A review of the expression, assembly, secretion and intracellular degradation of fibrinogen

Abstract

The expression, assembly and secretion of fibrinogen are reviewed. Fibrinogen, the product of three exquisitely controlled genes, has a high basal level of expression and its production is further greatly increased in response to infection and/or tissue damage. In hepatocytes, the principal source of plasma fibrinogen, constitutive expression of the Aα and Bβ genes is mostly dependent on HNF-1 while the γ gene depends on at least three ubiquitous transcription factors. As a member of the acute phase proteins, fibrinogen expression is up-regulated by interleukin-6 (IL-6) and the glucocorticoids causing a coordinated expression of all three genes. IL-6 up-regulation of the fibrinogen genes involves activation of the STAT-3 and C/EBP transcription factors. Fibrinogen chain assembly occurs in the endoplasmic reticulum (ER) in a step-wise manner in which single chains form two-chain complexes (Aα-γ and Bβ-γ) which subsequently acquire a third chain to form a half-molecule.

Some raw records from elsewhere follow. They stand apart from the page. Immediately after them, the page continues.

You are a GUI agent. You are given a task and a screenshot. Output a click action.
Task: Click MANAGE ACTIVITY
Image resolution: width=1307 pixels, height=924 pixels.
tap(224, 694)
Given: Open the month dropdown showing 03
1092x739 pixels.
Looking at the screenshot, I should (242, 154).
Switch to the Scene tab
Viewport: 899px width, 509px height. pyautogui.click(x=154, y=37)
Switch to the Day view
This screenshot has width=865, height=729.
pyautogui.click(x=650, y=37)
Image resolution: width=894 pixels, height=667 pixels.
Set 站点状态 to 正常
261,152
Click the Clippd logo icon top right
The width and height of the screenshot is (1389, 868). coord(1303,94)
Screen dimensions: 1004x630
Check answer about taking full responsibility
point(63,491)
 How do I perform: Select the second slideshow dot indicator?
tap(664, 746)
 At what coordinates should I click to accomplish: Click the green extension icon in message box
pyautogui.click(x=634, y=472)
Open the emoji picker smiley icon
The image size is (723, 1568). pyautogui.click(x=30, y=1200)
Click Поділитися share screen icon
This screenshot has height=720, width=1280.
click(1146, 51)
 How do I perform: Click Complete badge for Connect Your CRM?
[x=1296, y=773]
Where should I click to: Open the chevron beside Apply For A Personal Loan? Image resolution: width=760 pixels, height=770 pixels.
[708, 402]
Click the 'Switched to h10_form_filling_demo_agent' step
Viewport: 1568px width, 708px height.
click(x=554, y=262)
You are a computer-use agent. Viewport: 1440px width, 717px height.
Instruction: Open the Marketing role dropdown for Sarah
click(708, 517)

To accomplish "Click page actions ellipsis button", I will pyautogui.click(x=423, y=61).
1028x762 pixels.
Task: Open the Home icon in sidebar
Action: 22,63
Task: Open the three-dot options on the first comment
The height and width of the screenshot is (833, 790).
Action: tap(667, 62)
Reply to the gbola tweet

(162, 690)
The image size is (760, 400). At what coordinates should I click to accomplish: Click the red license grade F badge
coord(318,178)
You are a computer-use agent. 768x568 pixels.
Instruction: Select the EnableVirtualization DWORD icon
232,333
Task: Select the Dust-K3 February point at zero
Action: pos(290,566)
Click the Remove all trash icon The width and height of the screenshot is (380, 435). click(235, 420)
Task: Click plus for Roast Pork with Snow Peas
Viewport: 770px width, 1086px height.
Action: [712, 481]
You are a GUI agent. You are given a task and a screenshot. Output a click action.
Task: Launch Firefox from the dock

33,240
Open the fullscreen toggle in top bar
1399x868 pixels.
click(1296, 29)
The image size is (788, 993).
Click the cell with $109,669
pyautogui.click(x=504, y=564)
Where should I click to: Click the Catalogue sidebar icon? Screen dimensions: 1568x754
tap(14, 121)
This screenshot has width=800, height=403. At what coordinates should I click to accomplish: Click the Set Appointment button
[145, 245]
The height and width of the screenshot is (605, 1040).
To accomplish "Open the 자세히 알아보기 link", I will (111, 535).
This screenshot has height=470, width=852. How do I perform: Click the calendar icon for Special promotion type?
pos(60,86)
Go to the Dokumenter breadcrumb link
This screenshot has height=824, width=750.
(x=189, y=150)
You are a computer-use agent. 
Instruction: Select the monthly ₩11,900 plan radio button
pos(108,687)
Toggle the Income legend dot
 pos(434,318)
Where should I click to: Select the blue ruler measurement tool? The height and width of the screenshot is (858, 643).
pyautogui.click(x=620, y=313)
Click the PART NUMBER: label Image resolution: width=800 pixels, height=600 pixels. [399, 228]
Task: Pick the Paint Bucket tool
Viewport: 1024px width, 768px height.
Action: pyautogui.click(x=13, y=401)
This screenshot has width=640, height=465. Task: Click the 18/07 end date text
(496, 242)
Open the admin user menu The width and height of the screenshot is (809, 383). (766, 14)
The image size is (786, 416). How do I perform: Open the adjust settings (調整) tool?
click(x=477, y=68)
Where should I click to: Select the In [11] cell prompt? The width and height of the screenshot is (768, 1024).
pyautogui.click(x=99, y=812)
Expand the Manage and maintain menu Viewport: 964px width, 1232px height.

In a final step the two half-molecules are joined to form fibrinogen. Chain assembly is facilitated by chaperones and distinct structural domains of fibrinogen are necessary for proper assembly. Removal of the C-terminal half of the coiled coil region of the chains prevents chain assembly and disruption of the disulfide rings that flank the proximal N-terminal portion of the coiled-coil, or deletion of the N-terminal half of the coiled-coil, prevents half-molecules from forming dimers. Intracellular proteolysis plays a role in the regulation of fibrinogen chain assembly. Hepatocytes contain surplus Aα and γ chains and the ubiquitin-proteasome pathway is involved in degrading unassembled Bβ and γ chains. Aα-γ complexes are degraded by lysosomes.